債権法改正について(解除)

 吉本 達哉

2019年01月15日

<ポイント>
◆解除の要件として債務者の帰責事由が不要になった
◆催告解除の要件が追加された
◆無催告解除が認められる範囲が拡張された

2020年4月1日に施行される民法改正(いわゆる債権法改正)について説明します。今回取り上げるのは、契約解除に関する改正です。

1 債務者の帰責事由が不要になったこと
改正前民法では契約を解除するために、債務不履行について債務者に帰責事由があることが要件になると解されていました。特に債務が履行不能になった場合の解除については、この要件が明文で定められていました(改正前民法543条ただし書)。
民法改正により改正前民法543条ただし書の文言は削除され、契約を解除するための要件として債務者の帰責事由は不要とされました。解除に債務者の帰責性を要求することは、当事者を契約に拘束することが不当な場合に契約から当事者を離脱させるという解除の制度趣旨に反すると考えられたからです。

2 催告解除における要件の追加
当事者の一方がその債務を履行しない場合、その相手方は相当の期間を定めてその債務の履行を催告し、その期間内に履行がない場合には契約の解除をすることができます。これが催告解除です。
民法改正により、催告後相当な期間を経過した時点における「債務の不履行がその契約及び取引上の社会通念に照らして軽微であるとき」は解除をすることができないという要件が加えられました。この要件は、催告後相当な期間を経過した時点における債務の不履行が数量的に僅かである場合や付随的な債務の不履行にすぎない場合には解除をすることができないという判例法理を明文化したものです。

3 無催告解除が認められる範囲の拡張
民法改正により、債務者が債務の履行を拒絶する意思を明確に表示したときには無催告解除を認める判例が明文化されました。

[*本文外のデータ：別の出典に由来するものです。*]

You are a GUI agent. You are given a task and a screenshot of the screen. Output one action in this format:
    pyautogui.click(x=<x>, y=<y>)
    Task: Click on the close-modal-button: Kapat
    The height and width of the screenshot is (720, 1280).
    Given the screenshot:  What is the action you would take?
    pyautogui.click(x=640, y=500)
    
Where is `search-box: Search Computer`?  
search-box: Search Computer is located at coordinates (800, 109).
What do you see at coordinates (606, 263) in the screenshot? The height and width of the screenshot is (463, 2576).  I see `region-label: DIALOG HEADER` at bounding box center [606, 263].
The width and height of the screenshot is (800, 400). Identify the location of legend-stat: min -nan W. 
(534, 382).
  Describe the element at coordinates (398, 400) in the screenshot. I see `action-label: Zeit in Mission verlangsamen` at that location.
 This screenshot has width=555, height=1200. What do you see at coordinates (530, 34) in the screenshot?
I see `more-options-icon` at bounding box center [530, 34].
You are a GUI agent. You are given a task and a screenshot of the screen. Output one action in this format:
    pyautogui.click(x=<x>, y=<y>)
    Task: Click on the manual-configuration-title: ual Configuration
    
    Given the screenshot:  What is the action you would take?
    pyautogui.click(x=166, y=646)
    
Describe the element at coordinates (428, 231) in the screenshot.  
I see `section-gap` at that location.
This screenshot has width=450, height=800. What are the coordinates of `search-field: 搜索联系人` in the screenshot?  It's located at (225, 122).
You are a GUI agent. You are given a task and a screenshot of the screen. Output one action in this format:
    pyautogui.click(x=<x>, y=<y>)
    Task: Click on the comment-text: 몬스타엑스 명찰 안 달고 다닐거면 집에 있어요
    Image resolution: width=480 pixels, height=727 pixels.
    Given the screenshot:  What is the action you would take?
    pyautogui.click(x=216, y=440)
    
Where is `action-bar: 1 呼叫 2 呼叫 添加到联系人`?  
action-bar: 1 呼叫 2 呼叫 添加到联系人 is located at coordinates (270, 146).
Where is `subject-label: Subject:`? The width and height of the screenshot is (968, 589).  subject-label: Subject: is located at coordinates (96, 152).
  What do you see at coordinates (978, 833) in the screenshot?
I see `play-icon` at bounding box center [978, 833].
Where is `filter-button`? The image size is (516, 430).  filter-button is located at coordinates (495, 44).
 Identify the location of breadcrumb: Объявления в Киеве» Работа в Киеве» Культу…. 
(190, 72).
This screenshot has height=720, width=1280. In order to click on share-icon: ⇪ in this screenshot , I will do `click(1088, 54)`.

具体的には、
(1)債務者がその債務の全部の履行を拒絶する意思を明確に表示したとき
(2)債務者がその債務の一部の履行を拒絶する意思を明確に表示した場合において、残存する部分のみでは契約をした目的を達することができないとき
に無催告解除が認められます。これまでの判例からすると、債務の履行を拒絶する意思を明確に表示したと認められるためには、履行を拒絶する旨を口頭で1回表明した程度では足りないと思われます。書面によって履行拒絶の意思を強固に表示することや履行拒絶の意思を繰り返し表示することなどが必要になるでしょう。
また、民法改正により契約目的が達成できないことが明らかな場合に無催告解除を認める規定も設けられました。具体的には、債務者がその債務の履行をせず、債権者が催告をしても契約をした目的を達するのに足りる履行がされる見込みがないことが明らかであるときに無催告解除が認められます。